[Opening DATA SECTION section]
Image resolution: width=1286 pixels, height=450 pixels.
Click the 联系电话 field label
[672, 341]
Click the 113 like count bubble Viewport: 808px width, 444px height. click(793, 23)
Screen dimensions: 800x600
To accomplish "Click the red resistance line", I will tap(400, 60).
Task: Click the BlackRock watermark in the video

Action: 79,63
[Closing DATA SECTION section]
■ **WORK ITEM**
The entries above need to be transcribed with no differences at all.

■ **EXERCISE RESULT**
Image resolution: width=1286 pixels, height=450 pixels.
Click the 联系电话 field label
[672, 341]
Click the 113 like count bubble Viewport: 808px width, 444px height. click(793, 23)
Screen dimensions: 800x600
To accomplish "Click the red resistance line", I will tap(400, 60).
Task: Click the BlackRock watermark in the video

Action: 79,63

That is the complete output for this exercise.